If you’ve answered these questions and responded “yes” to at least five of the seven questions, then you have a reasonably good project-crashing opportunity; a “yes” to three or four is of marginal benefit, while a “yes” to only one or two is almost certain to end for the worse.
Alternatives to the Crash
Fortunately, there are alternatives to schedule crashing that may be more appropriate than the crash itself.
- Increase hours of current resources. For a limited time period and within reason, asking current team members to work overtime can help you reach your delivery date more quickly than schedule crashing. When considering overtime, it’s important to remember the caveats, “a limited time period” and “within reason”. Asking resources to work 50-60 hours a week for six months is unreasonable, as is asking resources to work 70 hours per week for a month for all but the most critical projects.
- Increase efficiency of the current team.
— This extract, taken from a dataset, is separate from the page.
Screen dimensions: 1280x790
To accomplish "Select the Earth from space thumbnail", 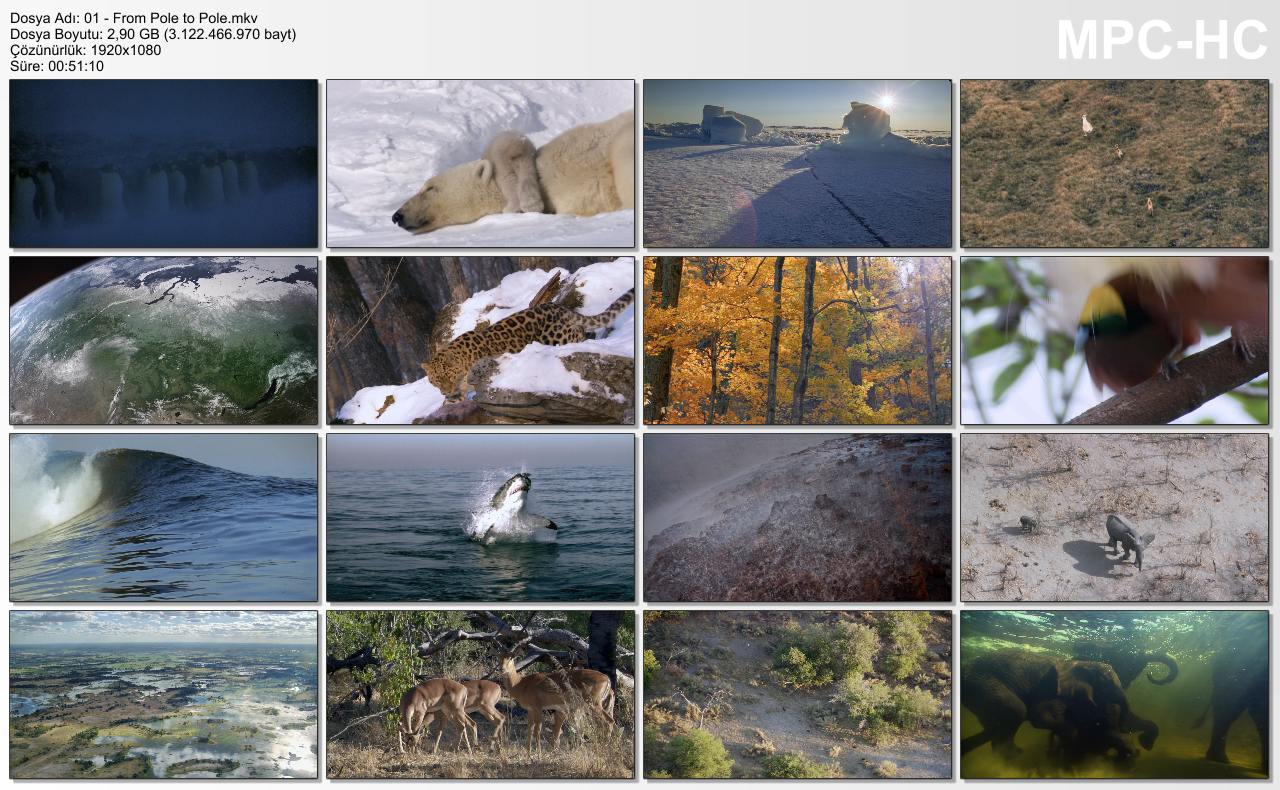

Though it’s surprisingly rare on projects, examining current work processes and adding new time-saving tools can improve the productivity of a team by 10% to 50% or more if a project is long. I once led a team that increased it’s productivity by roughly 30% simply by re-sequencing work activities and adding a single team member to speed up cycle time at a single step in the process.
- Accept the schedule. In some cases, it’s better to offset the downside effects of late delivery rather than attempt to crash the schedule. In some cases, this amounts to using a beta or prototype for training rather than a production-ready product.
A Final Caution About Crashing
Because it’s rarely well understand by anyone other than project managers, schedule crashing is often recommended by co-workers who really don’t understand the implications of the decision. While they see an opportunity to buy time, they almost never see the inherent risks.
As a result, it’s critical that project managers not only assess the likelihood of success when considering crashing as an option, they also educate their stakeholders, their sponsor and other decision-makers about the risks of a schedule-crashing approach. Doing anything less perpetuates the myth that crashing is a panacea that cures all that ails a late project, potentially creating much bigger problems for everyone down the road.